Assignment:
Count lines with "agent" below; give only the number.

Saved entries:
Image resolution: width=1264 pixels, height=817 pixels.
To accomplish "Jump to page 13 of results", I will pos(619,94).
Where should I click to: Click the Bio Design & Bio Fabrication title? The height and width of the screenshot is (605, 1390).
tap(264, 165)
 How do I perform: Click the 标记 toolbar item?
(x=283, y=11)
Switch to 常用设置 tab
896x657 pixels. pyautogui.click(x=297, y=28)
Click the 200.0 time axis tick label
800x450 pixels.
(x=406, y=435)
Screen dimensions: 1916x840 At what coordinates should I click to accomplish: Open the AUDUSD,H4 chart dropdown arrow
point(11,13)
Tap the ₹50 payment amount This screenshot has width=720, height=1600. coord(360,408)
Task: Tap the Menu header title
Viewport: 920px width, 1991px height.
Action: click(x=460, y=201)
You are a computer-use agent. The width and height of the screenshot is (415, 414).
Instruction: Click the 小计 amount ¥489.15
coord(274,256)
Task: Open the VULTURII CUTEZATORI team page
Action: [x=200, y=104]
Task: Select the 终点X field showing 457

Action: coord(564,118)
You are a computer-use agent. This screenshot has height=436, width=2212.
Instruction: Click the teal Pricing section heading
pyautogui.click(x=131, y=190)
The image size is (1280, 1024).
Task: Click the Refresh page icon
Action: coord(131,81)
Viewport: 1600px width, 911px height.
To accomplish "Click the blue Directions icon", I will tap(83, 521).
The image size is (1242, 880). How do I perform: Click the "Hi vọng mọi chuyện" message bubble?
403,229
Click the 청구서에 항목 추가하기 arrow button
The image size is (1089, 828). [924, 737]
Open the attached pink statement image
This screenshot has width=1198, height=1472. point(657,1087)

Result:
2